- Pastra Location within Greece

Highest point
- Elevation: 1,016 m (3,333 ft)
- Coordinates: 38°11′56″N 23°22′41″E﻿ / ﻿38.199°N 23.378°E

Geography
- Location: northwestern Attica southern Boeotia

= Pastra (mountain) =

Mountain in Greece

The Pastra (Πάστρα) is a mountain in West Attica, Greece, near the border with Boeotia. It is the eastern extension of the Cithaeron mountain range. Its highest peak, named Petrogeraki (Πετρογεράκι), is 1016 m high. The nearby peak Kourtiza (Κούρτιζα) is 1015 m high. Its morphology is defined by steep slopes and four deep gorges on the northeast side. Its flora consists of brushwood, holm oaks, pine trees, and arbutus. Its fauna includes hares, foxes, blackbirds, and partridges.

==Geography==
Pastra is situated in the northern part of West Attica and the southeastern part of Boeotia. It is south of the Asopos valley, west of the Parnitha mountains, and east of the Cithaeron mountains. Places around the Patra mountains are, from the north and clockwise, Dafni, Pyli, Oinoi and Erythres. The Greek National Road 3 (Eleusis - Thebes) passes west of the mountains.

== History ==
A number of municipalities and settlements were located around Pastra in antiquity including Oenoe (Οινόη), Eleutherae (Ἐλευθεραί), Erythrae (Ἐρυθραί), and Hysiae (Ὑσιαί). A number of fortifications on the mountain's passages from 400 BC survive to this age. The ancient boundary between Attica, Megaris and Boeotia lay on the top of the mountain.
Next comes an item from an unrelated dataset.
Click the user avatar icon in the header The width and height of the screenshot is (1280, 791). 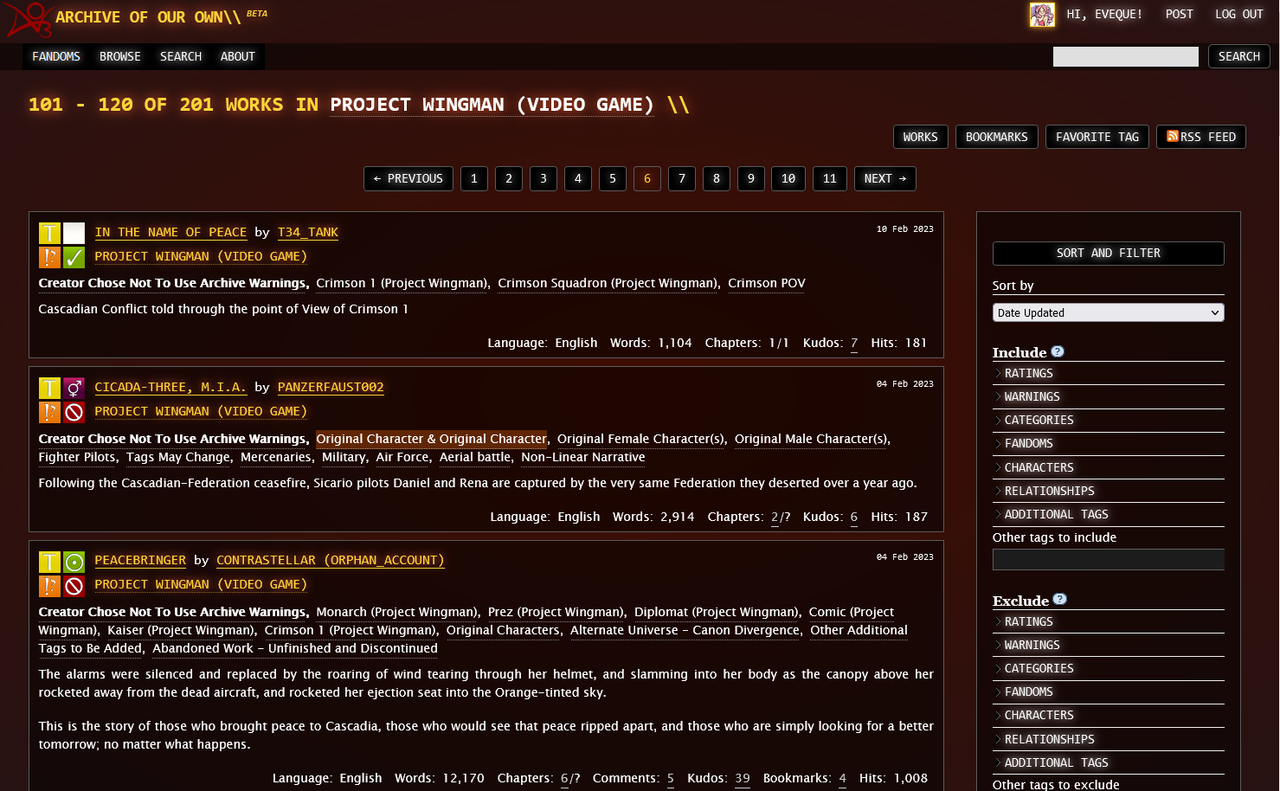pyautogui.click(x=1042, y=15)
On December 20, 1997 a Hellenic Air Force airplane C-130H 750, c.n. 4729, crashed into Pastra during the landing approach to Tanagra air base.

== Religious buildings ==
On Pastra one can find the monastery of Profitis Ilias (Προφήτης Ηλίας) and the chapels Αgios Dimitrios (Άγιος Δημήτριος), Αgios Athanasios, (Άγιος Αθανάσιος), Agia Marina (Αγία Μαρίνα), Agia Triada (Αγία Τριάδα), and Agios Georgios (Άγιος Γεώργιος).